I want to share it here to encourage you– this “chapter” is where I currently am in my posture towards the Lord, but there were 4 prior chapters that I summarized in my journey. And as a good friend shared with me last night after my piece, I can’t wait to see how God unfolds chapters 6, 7, 8, 9… there is surely more work to be done as I journey on, but for now, here’s my heart.
Chapter 5- Fill Up My Empty
Hello, my Father. My best friend. My shelter. My anchor when my soul is untethered. My comfort when I ache. My husband in this single mother season. My source of Truth when lies start to creep in.

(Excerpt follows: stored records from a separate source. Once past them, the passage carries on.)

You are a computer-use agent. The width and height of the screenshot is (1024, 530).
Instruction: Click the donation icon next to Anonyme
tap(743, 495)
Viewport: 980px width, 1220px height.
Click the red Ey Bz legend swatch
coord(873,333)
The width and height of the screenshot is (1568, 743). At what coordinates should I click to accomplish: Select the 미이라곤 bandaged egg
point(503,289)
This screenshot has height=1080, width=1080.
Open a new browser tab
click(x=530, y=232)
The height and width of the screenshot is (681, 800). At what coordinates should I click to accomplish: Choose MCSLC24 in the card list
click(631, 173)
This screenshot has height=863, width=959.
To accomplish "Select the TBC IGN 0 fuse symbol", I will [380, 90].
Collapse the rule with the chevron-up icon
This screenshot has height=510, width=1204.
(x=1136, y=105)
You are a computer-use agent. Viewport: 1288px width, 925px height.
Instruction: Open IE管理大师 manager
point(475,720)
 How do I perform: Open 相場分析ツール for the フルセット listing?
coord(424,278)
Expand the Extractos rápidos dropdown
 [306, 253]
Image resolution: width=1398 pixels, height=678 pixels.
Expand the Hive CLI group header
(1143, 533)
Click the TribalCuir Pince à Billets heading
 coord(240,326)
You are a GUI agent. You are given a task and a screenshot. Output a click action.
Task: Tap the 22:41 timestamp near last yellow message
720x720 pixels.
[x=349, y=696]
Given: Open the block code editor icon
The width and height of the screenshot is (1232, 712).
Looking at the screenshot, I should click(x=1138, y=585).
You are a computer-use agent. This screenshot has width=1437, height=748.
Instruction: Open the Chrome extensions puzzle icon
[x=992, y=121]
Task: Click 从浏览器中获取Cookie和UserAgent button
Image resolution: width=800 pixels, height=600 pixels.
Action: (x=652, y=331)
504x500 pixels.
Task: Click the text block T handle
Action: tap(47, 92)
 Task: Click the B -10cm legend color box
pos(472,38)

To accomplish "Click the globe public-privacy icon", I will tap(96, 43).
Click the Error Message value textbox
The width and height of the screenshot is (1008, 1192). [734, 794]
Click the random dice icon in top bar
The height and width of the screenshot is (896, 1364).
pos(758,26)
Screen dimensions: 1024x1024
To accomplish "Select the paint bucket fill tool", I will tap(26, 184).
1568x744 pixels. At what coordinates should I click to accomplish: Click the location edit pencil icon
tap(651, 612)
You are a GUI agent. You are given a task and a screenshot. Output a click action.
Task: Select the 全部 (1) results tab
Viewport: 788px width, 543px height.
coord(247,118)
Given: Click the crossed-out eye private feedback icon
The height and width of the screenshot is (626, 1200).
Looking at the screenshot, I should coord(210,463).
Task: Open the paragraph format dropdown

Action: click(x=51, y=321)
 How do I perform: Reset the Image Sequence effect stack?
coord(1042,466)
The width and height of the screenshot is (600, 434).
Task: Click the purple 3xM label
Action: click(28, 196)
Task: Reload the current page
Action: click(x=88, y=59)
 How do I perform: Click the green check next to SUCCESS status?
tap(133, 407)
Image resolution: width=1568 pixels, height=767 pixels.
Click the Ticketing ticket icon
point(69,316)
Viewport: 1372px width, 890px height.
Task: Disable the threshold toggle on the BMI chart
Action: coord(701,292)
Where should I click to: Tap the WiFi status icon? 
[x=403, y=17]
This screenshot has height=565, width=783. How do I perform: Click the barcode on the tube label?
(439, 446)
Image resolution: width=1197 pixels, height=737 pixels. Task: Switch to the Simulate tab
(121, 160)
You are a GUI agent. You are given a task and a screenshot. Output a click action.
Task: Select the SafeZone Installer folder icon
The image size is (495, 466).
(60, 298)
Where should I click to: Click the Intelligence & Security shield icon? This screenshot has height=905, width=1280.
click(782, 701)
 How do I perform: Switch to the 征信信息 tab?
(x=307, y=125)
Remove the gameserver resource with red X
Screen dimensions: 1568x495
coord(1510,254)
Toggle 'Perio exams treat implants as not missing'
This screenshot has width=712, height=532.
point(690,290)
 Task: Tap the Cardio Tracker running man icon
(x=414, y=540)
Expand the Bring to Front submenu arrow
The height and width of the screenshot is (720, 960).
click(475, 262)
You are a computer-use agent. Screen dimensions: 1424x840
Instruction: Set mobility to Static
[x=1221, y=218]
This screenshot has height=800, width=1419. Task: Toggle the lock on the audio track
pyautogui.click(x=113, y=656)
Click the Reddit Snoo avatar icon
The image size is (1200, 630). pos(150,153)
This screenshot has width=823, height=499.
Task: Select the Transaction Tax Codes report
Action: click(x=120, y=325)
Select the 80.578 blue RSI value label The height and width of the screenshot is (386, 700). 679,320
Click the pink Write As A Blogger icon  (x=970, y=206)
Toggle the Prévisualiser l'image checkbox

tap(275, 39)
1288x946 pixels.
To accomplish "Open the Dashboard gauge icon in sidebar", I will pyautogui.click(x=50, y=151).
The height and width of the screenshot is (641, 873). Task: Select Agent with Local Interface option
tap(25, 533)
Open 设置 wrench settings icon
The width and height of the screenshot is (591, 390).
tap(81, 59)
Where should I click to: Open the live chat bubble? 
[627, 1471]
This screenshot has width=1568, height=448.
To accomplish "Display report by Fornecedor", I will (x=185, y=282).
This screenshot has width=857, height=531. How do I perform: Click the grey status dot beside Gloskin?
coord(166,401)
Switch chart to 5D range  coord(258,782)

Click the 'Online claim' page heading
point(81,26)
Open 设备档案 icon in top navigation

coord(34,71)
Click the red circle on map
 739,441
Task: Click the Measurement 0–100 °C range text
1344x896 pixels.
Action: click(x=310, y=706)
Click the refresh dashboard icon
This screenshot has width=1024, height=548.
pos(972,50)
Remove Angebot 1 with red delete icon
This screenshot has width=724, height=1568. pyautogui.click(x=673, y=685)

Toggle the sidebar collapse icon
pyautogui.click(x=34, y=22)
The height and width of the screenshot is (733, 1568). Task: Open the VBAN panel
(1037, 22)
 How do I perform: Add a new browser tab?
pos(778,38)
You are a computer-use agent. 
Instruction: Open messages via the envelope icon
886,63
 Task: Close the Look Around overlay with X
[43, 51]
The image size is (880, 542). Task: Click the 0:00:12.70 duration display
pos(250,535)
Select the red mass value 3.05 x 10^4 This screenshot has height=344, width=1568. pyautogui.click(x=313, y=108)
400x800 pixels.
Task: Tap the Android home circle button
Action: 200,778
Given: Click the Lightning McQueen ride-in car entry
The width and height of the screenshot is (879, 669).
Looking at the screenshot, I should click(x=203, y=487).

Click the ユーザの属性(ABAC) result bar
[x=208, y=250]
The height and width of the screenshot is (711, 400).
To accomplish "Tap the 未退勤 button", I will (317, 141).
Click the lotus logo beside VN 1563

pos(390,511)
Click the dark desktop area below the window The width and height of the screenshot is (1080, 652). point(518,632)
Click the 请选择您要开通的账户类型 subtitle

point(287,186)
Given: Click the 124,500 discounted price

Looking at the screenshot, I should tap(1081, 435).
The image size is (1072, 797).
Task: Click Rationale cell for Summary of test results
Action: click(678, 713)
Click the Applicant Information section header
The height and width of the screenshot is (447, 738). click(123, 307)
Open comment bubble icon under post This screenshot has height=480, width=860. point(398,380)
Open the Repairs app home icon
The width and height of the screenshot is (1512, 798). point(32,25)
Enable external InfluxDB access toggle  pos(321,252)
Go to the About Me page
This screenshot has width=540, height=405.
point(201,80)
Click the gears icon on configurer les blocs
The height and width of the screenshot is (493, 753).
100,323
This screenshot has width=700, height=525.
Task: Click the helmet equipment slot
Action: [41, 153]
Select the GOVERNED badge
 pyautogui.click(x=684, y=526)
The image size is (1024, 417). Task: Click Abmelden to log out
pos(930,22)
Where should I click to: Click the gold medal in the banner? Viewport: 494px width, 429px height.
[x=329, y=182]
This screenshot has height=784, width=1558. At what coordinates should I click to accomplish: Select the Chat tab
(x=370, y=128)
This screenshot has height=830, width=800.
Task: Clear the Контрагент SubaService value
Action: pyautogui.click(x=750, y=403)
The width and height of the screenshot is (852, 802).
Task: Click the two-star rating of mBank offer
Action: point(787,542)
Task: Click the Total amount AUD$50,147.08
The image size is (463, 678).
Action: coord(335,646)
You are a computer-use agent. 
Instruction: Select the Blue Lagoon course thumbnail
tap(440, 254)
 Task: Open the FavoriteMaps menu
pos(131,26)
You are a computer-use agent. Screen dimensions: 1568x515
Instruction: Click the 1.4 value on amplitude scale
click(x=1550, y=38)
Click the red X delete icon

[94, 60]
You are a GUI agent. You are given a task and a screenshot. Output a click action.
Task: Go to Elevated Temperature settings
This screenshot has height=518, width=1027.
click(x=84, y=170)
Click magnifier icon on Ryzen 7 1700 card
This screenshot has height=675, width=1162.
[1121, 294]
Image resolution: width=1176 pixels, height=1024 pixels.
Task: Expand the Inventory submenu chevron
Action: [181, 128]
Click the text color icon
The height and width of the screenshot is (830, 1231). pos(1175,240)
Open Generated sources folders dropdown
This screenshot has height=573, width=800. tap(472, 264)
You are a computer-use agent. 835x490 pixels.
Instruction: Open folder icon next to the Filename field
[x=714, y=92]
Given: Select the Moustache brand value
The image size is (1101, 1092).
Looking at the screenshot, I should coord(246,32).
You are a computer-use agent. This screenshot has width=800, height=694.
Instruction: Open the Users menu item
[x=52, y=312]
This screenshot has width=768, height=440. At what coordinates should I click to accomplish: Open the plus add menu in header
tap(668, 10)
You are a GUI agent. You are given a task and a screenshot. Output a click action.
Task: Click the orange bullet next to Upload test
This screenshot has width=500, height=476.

You. It’s always been You. You are the only one that can heal a heart that was once more holes than it was holy, or place a heart of flesh where there was stone. I no longer need to numb. Or hide. Or jam those puzzle pieces into place.
Lord, continue to fill up my empty.
When I want someone to tell me that I am worthy, You tell me that You fearfully and wonderfully created me in YOUR image.
When I am weak and vulnerable, You tell me that Your grace is sufficient for me…Your power is made perfect in my weakness.
When I desire intimacy, You remind me that You formed my inmost being and before a word is on my tongue, You know it completely Lord. There is no greater intimacy than to be known at that depth.
When I am weary, You take my yoke upon You and replace it with a lightness that I can shoulder for that moment.
When I am lost, You show me that You are the way. You help me put one foot in front of the other as I wait for You to show me the next right thing.
And when I want a love story and to have my heart fought for, Oh Lord, you remind me that You love me with the fiercest, greatest love. You’ve already fought for my heart, and you PURSUE me passionately.
I am in awe that the Creator of this universe is wrapped up in my universe and delights with me and grieves with me and shows me who I am.
I will go wherever You want me to go and be whoever You are making me to be. I am free. I am wide open. My heart is all Yours.
“Jesus said to her, “Everyone who drinks of this water will be thirsty again, but whoever drinks of the water that I will give him will never be thirsty again. The water that I will give him will become in him a spring of water welling up to eternal life.” -John 4:13-14
Friend…if you find yourself running to things of this world, don’t be discouraged. I am praying that you would start to run to the source of Living Water that can heal wounds and fill up your empty, too.